Bij een botsing tussen een auto en een trein in het Friese Bozum (Boazum in het Fries), ten noorden van Sneek, zijn in juni 2021 twee mensen om het leven gekomen. Ook hier ging het om een onbewaakte spoorwegovergang.
Maatregelen
Om ongelukken in de toekomst te voorkomen zijn op 33 NABO’s (niet actief beveiligde overwegen) maatregelen nodig, waarvan er 10 al in bestaande overwegprogramma’s zitten. De overige 23 overwegen zijn veelal particuliere, agrarische NABO’s, waarbij overwegen bijvoorbeeld twee landbouwgronden met elkaar verbinden. ProRail gaat maatregelen treffen (bijvoorbeeld door middel van wegverhardingen) om deze overwegen veiliger te maken of ook volledig te saneren. ProRail is begonnen met de aanpak van deze NABO’s en het streven is om deze overwegen waar kan in 2022 aan te pakken.
ProRail werkt daarom aan een verbeterde, adequate risicobeoordeling voor overwegen. Naar verwachting is een eerste versie van het nieuwe risicobeoordelingsmodel in het najaar van 2022 gereed, met een verder uitgewerkte risicobeoordeling aan het einde van 2022. ILT zal beoordelen of de verbeterde risicobeoordeling voldoet aan de vereisten.
Wetsvoorstel
Op 10 december 2021 was aan de Kamer gemeld dat de ministerraad akkoord was gegaan om het wetsvoorstel voor de aanwijzingsbevoegdheid aanhangig te maken bij de Afdeling Advisering van de Raad van State (RvS). De minister heeft de Raad van State gevraagd naar dit wetsvoorstel te kijken en daarbij specifiek aandacht te besteden aan de verhouding met het generieke interbestuurlijk toezichtinstrumentarium.
Met het generiek interbestuurlijk toezichtsinstrumentarium kan het Rijk namelijk ingrijpen als blijkt dat een decentrale overheid een door het Rijk toegekende taak niet of niet goed uitvoert. Bij dit wetsvoorstel wordt die taak het mogelijk maken van het veilig gebruik op een niet actief beveiligde overweg (verder: NABO) en als dat niet kan, om die NABO dan op te heffen. In het uiterste geval kan het Rijk (op kosten van de decentrale overheid die voor deze taak eerder geld van het Rijk heeft gekregen) zelf de taak uitvoeren (dit heet: indeplaatsstelling bij taakverwaarlozing).

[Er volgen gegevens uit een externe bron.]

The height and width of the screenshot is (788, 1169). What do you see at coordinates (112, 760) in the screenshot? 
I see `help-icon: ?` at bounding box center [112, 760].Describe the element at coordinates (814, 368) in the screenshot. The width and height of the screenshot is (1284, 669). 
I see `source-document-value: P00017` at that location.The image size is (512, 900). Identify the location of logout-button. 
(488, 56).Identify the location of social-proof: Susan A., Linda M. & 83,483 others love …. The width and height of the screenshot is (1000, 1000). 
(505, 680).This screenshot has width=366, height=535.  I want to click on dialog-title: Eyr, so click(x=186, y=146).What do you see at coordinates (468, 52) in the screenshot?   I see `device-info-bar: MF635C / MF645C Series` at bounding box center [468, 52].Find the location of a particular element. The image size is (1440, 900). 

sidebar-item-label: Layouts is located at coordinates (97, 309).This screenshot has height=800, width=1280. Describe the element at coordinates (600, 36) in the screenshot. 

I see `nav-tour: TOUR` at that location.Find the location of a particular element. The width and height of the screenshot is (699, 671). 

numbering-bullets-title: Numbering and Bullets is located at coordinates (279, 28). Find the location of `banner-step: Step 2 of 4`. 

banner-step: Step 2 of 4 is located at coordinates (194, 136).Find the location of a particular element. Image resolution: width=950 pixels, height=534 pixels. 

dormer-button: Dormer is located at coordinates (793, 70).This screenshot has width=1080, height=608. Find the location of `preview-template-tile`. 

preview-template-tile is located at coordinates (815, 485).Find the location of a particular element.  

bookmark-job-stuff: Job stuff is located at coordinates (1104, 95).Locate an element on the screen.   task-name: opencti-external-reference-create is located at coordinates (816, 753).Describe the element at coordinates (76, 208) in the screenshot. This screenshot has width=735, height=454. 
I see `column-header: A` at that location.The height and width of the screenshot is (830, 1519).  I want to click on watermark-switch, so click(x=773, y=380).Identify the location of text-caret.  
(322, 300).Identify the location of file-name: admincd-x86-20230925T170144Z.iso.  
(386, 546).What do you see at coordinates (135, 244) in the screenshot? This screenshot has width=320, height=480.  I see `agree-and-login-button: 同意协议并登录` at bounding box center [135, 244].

Afdeling advisering RvS niet akkoord met inhoudelijke wijziging wetsvoorstel
De Afdeling advisering van de RvS onderschrijft het grote belang van spoorveiligheid. Zij ondersteunt de wens om de knelpunten die worden ondervonden bij het veilig maken van NABO’s op korte termijn op te lossen. Het huidige wetsvoorstel behelst echter geen effectieve en geschikte manier om dat doel te bereiken, ook niet uit constitutioneel oogpunt.
De RvS heeft ernstige bezwaren tegen de voorgestelde afwijking van het generieke interbestuurlijk toezichtsinstrumentarium om dit doel te kunnen bereiken. De RvS stelt dat het momenteel namelijk aan een normstelling voor overwegveiligheid ontbreekt. Hierdoor kon tot op heden geen gebruik worden gemaakt van het reeds bestaande generieke interbestuurlijk toezichtsinstrumentarium. Het is voor de RvS dan ook niet duidelijk waarom van het generieke interbestuurlijk instrumentarium zou moeten worden afgeweken door middel van een aanwijzingsbevoegdheid.
In het najaar verschijnt het jaarverslag spoorveiligheid van de ILT en zal de Minister de Kamer opnieuw informeren over de staat van de veiligheid op het Nederlandse spoor. Ook zal de Minister de Kamer dan informeren over de voortgang van de beleidsagenda Spoorveiligheid.